The November 2021 targeted killings of Hindus in Bangladesh received slightly more attention, certainly in part because the Hindu community was fed up with global indifference at this point. But aside from a vague acknowledgment that the violence occurred, I did not see any recognition that this event was linked to broader themes of Hindu persecution and erasure in the Indian Subcontinent, the land now known as South Asia. I was hoping to see some mention of the 1971 Bengali genocide at the hands of the Pakistani army, an operation that specifically targeted Hindu men and saw hundreds of thousands of women raped. Silence once more.
At the very minimum, a community should be able to explain its own beliefs. After all, letting people tell their stories and lived experiences is at the backbone of activism. But when it comes to the Hindu community advocating for more respectful depictions in textbooks, it is non-Hindus who are presented as the dissenting experts by the NYTimes.
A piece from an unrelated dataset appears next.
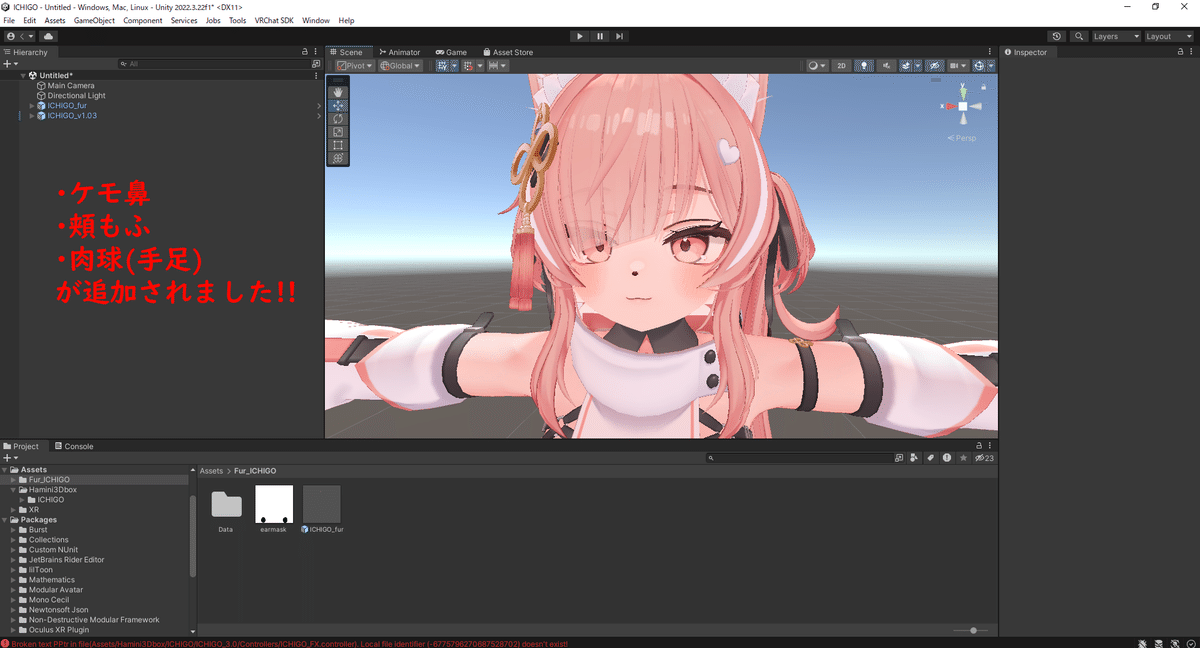The height and width of the screenshot is (648, 1200).
Task: Select the Scale tool
Action: tap(337, 131)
The recent Dismantling Global Hindutva conference was notably devoid of any nuance as it failed to present the perspective of the thousands of American Hindus who raised concerns about the rigid portrayal of their religion by the multinational conference. Reading any of the mainstream news outlets quoted above one would think that the Hindu community was comprised solely of anti-truth saffron lynch mob held at bay by a beleaguered academic vanguard of activists such as the South Asia Collective.
I feel like progressive America does not care about my people. While it celebrates re-examining America’s history of slavery in the 1619 Project or the ugly truth behind mission schools for indigenous children in Canada, it shuts down honest discussion on Hinduism’s struggles with Middle Eastern and European colonialization in India. Our push to make sense of our persecution at the hands of religious bigots such as Aurangzeb and Tipu Sultan is superficially labeled “saffronizing” history. Discussing the iconoclasm and Abrahamic supremacy that saw the destruction of Hindus temples in Ayodhya and Varanasi is forbidden. Examining whether narratives on caste, such as the snippet at the beginning of this article, were weaponized to aid in proselytizing during European rule is prohibited.
So much for truth and reconciliation. Hindus aren’t allowed to have that.
Sandhya Devaraj enjoys reading Indian and Hindu history. She loves to try new plant-based recipes and sip on the delicious teas her husband collects.